The number of students studying engineering, math, and related
technology subjects has been declining for several years. To
attract the best students you cannot wait until the junior or
senior years of school. You need to be building your brand and
loyalty to your organization as early as high school. The more you
communicate with students, screen them for cultural fit and skills,
and let them know about positions that might fit those skills, the
more effective your recruiting will be.

Even if you are not successful at recruiting a desired candidate at
the undergraduate level, keep in touch and seek them out later —
even after two or three years. They will be impressed with your
ability to do that, and you will gain an employee who knows your
organization to some degree and is clearly motivated.

5. You have a dedicated, interactive college recruiting
website that is prominently advertised to students.

The key to any modern college recruiting program is a website
that educates, informs, explains, and demonstrates what your
organization and the people in it do. You need to develop a site
that does all this and that also screens students and lets them
know if they have what it takes to work for you.

6. Your recruiting processes find, qualify, and communicate
with students using Internet-based technology.

The way you recruit sends a message to candidates. If you do
things the traditional way, you signal that you are a traditional
(i.e., not exciting, innovative, or fun) company.
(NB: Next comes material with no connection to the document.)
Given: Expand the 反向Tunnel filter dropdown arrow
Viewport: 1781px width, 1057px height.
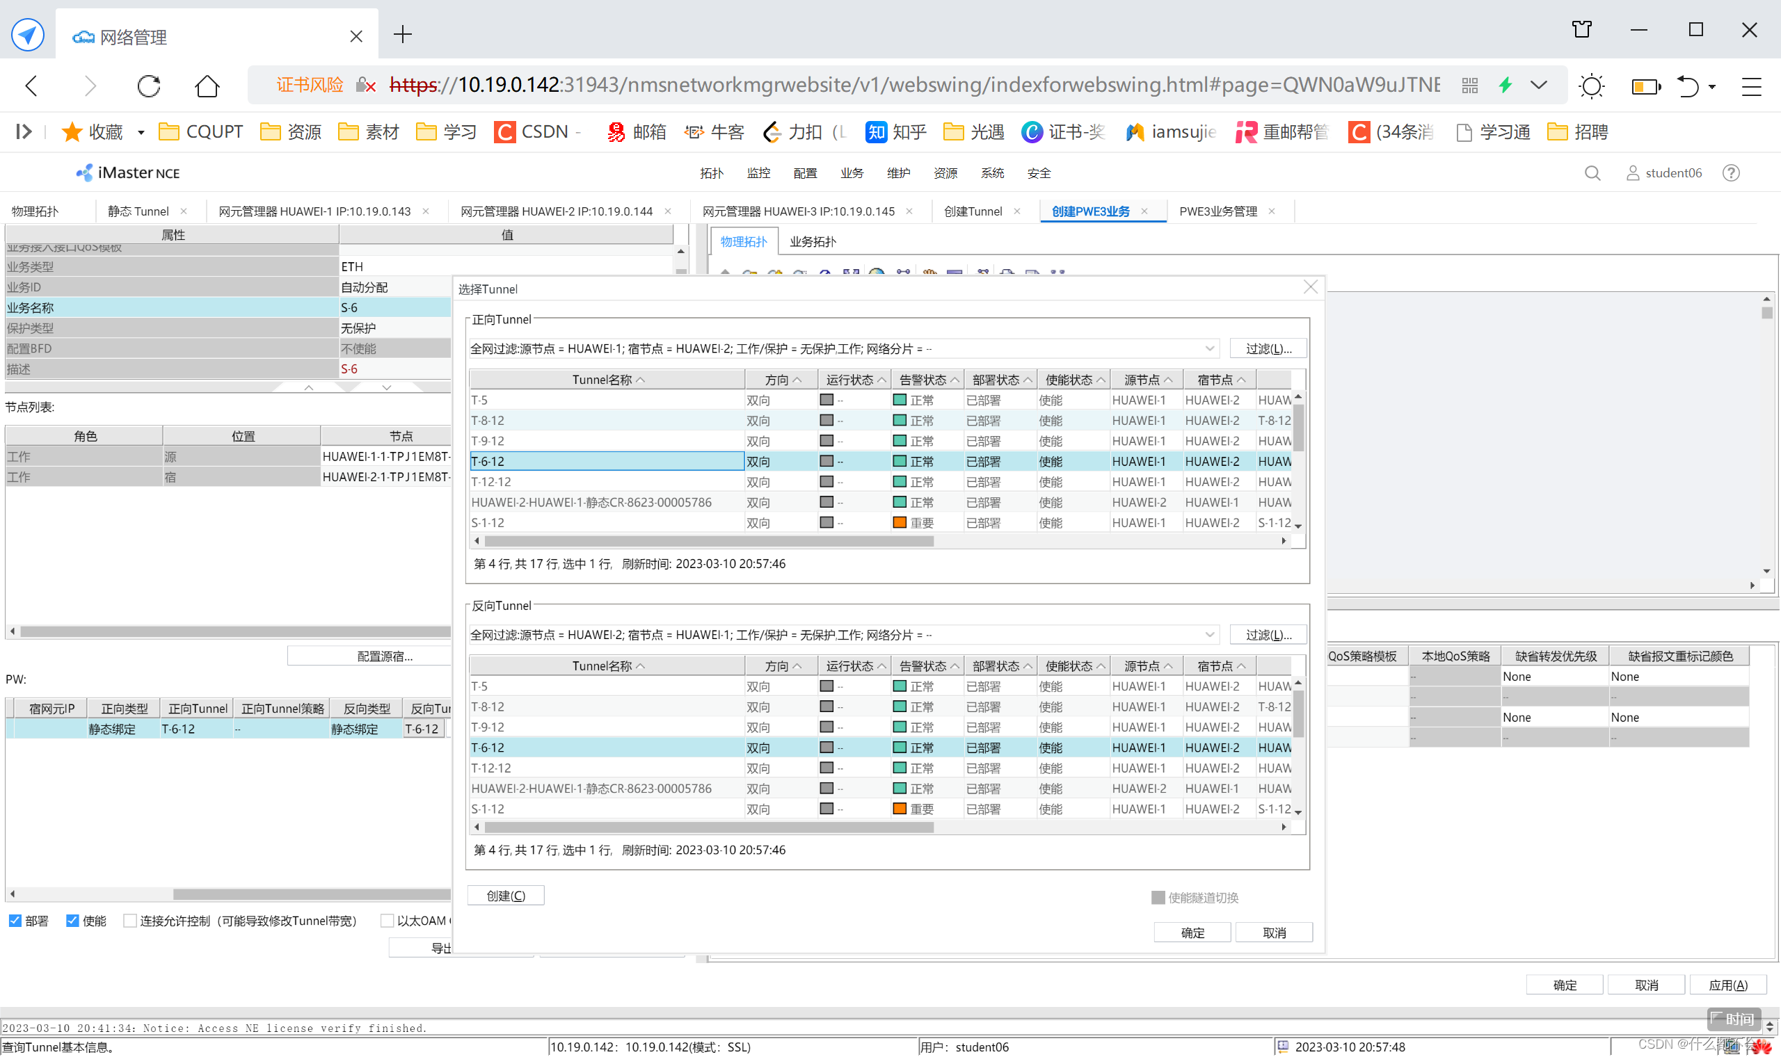Looking at the screenshot, I should coord(1209,635).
Your website needs to match your corporate philosophy and
culture. You need to streamline procedures and make getting a
job with your organization as simple and fun as you can. Get rid
of, automate, or hide bureaucracy. Focus on selling the benefits
of employment at your firm — not on the administrative process to
get hired.

7. You communicate with and solicit students from hundreds
of schools, not just a handful of key schools that everyone
else is also using.

The concept of key schools emerged when it was physically
necessary to go to every campus. If you had more than a handful
of these schools, time and cost became too high to make the
program effective. But with the Internet, we have been released
from the need for key schools. You can extend your reach to
hundreds of schools — in fact, you can forget about schools and
focus on people with the skills you need.

The flaw with the key school concept is its assumption that the
best students are always found at those schools. In reality,
almost all schools have some great students and a whole lot of
mediocre or bad ones. Your job ought to be to find the best ones
no matter where they are. By extending your reach, you can also
access many more minority students and improve your diversity
slate.

8. You have put in place an aggressive and comprehensive
set of measures to educate hiring managers about the
college labor market, changing expectations of college
students, and the need to move away from traditional
college recruiting methods.

The largest and most important barrier to making the changes I
suggest is the hiring manager who wants everything to be the
same as when he or she was recruited. You need to use your
powers of persuasion and educate them.

Use this article, as well as facts and data from your own research,
to show them why these new approaches are better. Get market
information, ask the schools for the number of people majoring in
the subjects you are interested in and build a portrait of the labor
market you face. Present the information to the hiring authorities
and get them to help you architect a new approach. Offer to do a
trial of these methods for a few schools and see how successful
you are, or send people to some schools and use the Internet at
others and get student feedback.

My point in this article is that the world has moved on from where
we have been in college recruiting. The concepts of key schools,
campus information sessions, close interface with college
placement offices, and short on-campus interviews with
graduating seniors are nostalgic remnants of the 20th century.

The 21st century requires new methods and techniques, some of
which I have outlined above, and others that will emerge over the
next few years. I urge you to try doing things differently — it will
pay off in a big way by bringing great students to your
organization at less cost and in less time.